§ INFORMATION SUPPLIED:
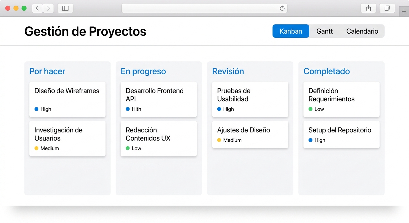Screen dimensions: 409x223
Task: Open the Pruebas de Usabilidad card
Action: (x=250, y=99)
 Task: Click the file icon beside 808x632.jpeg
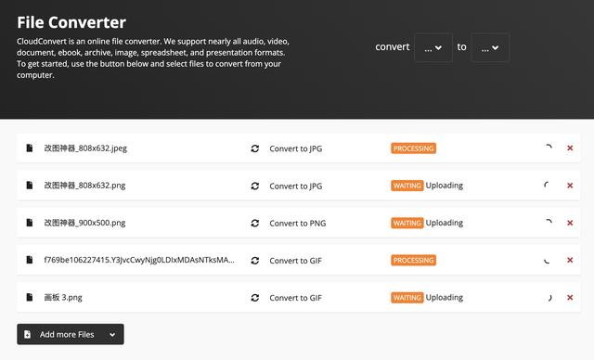(x=29, y=148)
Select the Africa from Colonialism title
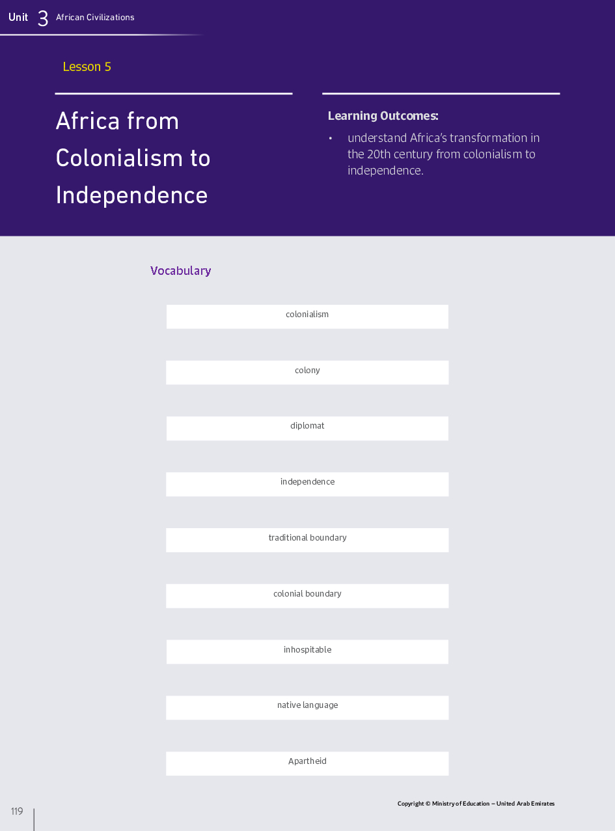 click(x=133, y=158)
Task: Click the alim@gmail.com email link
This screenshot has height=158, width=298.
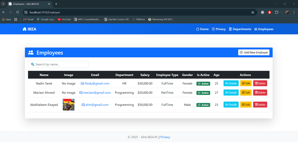Action: point(97,105)
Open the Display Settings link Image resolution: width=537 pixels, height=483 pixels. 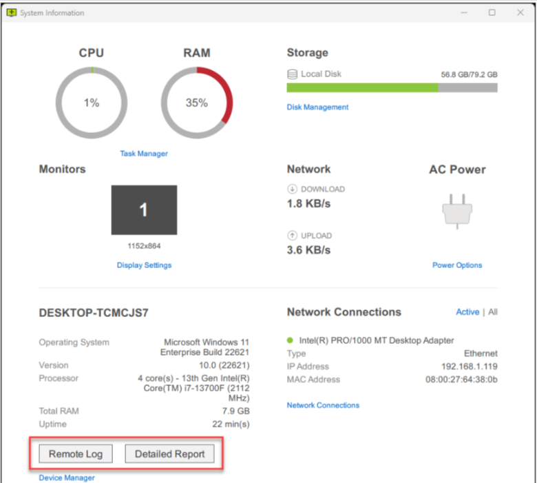[144, 265]
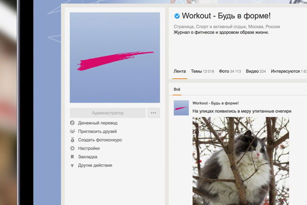This screenshot has width=307, height=205.
Task: Select the Всё feed filter
Action: [x=177, y=90]
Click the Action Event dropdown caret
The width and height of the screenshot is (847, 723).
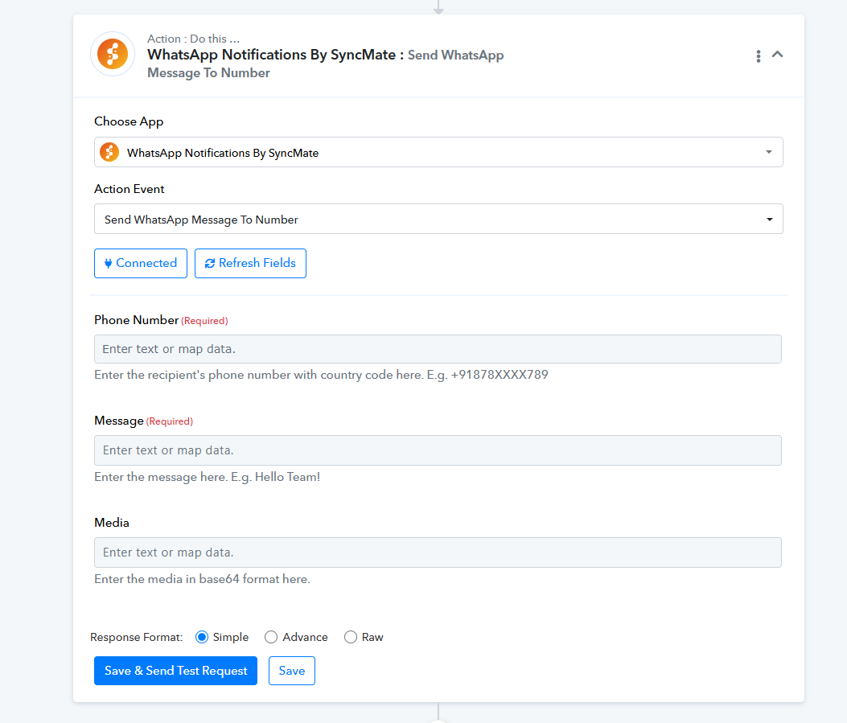point(769,220)
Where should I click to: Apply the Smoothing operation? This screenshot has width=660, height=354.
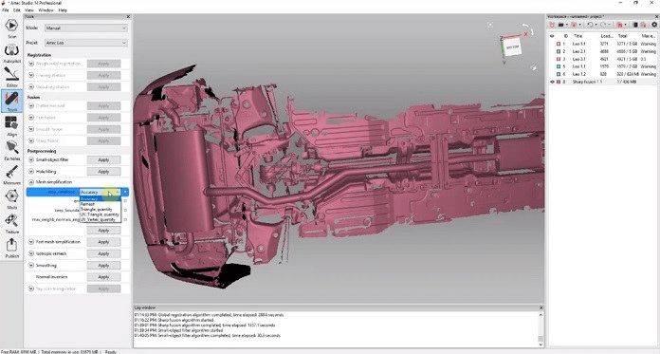[103, 266]
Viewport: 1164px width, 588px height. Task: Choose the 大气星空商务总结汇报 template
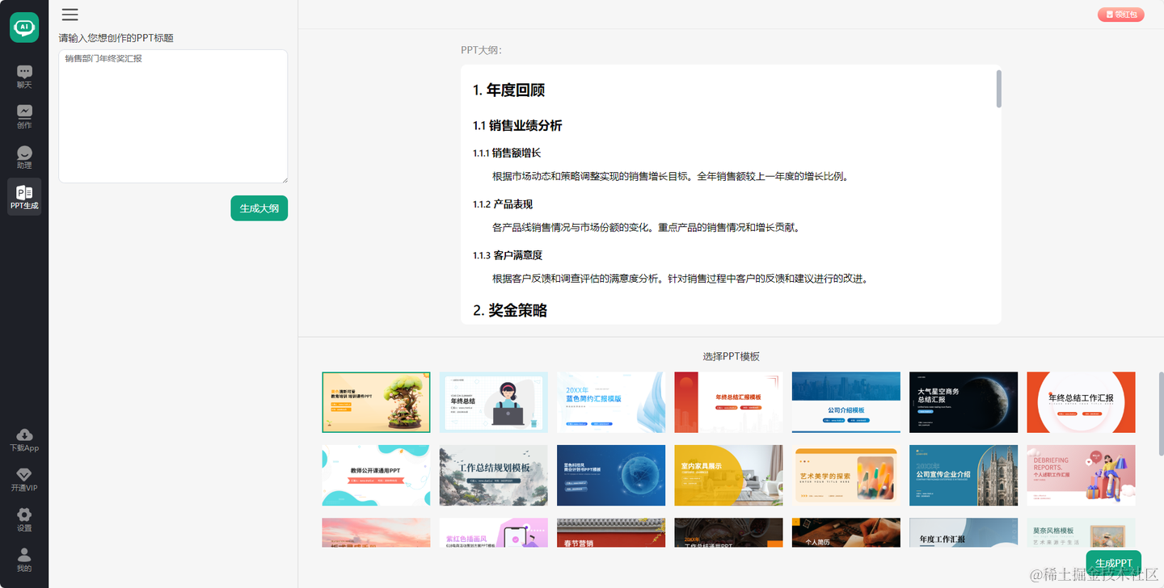tap(964, 402)
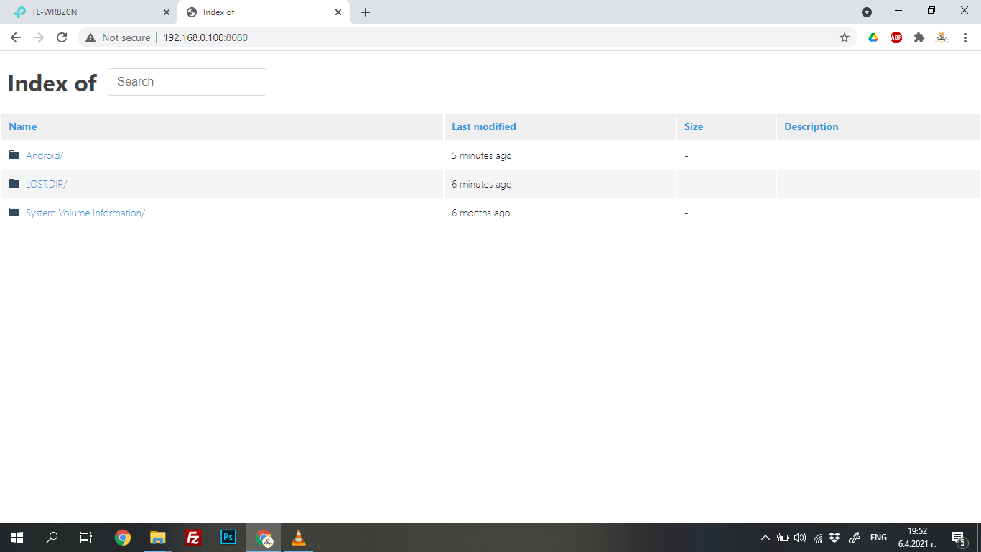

§ EXERCISE REQUIREMENTS:
Extract word for word every line from the line that contains "Click the Action Event dropdown caret" to the final line of the data, both included, and nothing else; skip the pictures.

§ WRITTEN ANSWER:
Click the Action Event dropdown caret
The width and height of the screenshot is (847, 723).
point(769,220)
Where should I click to: Apply the Smoothing operation? This screenshot has width=660, height=354.
[103, 266]
Viewport: 1164px width, 588px height. Task: Choose the 大气星空商务总结汇报 template
tap(964, 402)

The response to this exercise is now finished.